Lynn Shelton's Outside InWhile the setup could be more charged in someone else’s hands, “Outside In,” co-written by Duplass and director Lynn Shelton, moves with the unhurried rhythms of its setting and characters. Finished with her work on Chris’ case, Carol now has to return to facing the problems in her own life. Her marriage to Tom (Charles Leggett) is passionless, and not just because he suffers from erectile dysfunction. Sleeping in separate beds, they’ve long since settled into an uneasy, but routine funk, unable to maintain any kind of civil conversation for very long. Meanwhile, their daughter Hildy (Kaitlyn Dever) has grown distant, staying both emotionally and physically removed from a household that is brimming with tension. As for Chris: he might be out in the world again, but he’s in a prison of a different kind. His parole conditions mean he still can’t enjoy a beer, finding work as an ex-con proves difficult, and the small circle of friends he had before he went to prison has moved on. It’s only natural that Chris and Carol, both adrift, eventually return to each other’s orbit.
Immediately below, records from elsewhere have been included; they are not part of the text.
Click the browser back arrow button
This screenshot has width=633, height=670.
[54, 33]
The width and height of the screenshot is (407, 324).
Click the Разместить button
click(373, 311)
“Outside In” is not a story filled with events or even big moments, but, instead, accumulates its momentum through the numerous small decisions that eventually bring our leads to a hard won understanding. Until that time, Ted and Carol remain tentatively connected; reaching out and drawing back, uncertain about how to define their friendship….or is it a relationship? Shelton and Duplass are less concerned with the May-December element that stands between Ted and Carol, so much as the closeness they undeniably share. Both are isolated in almost every other aspect of their lives, and yet maintaining the bond between them could irrevocably destroy those lives, too — particularly for Carol, who has both her personal and professional standing to consider.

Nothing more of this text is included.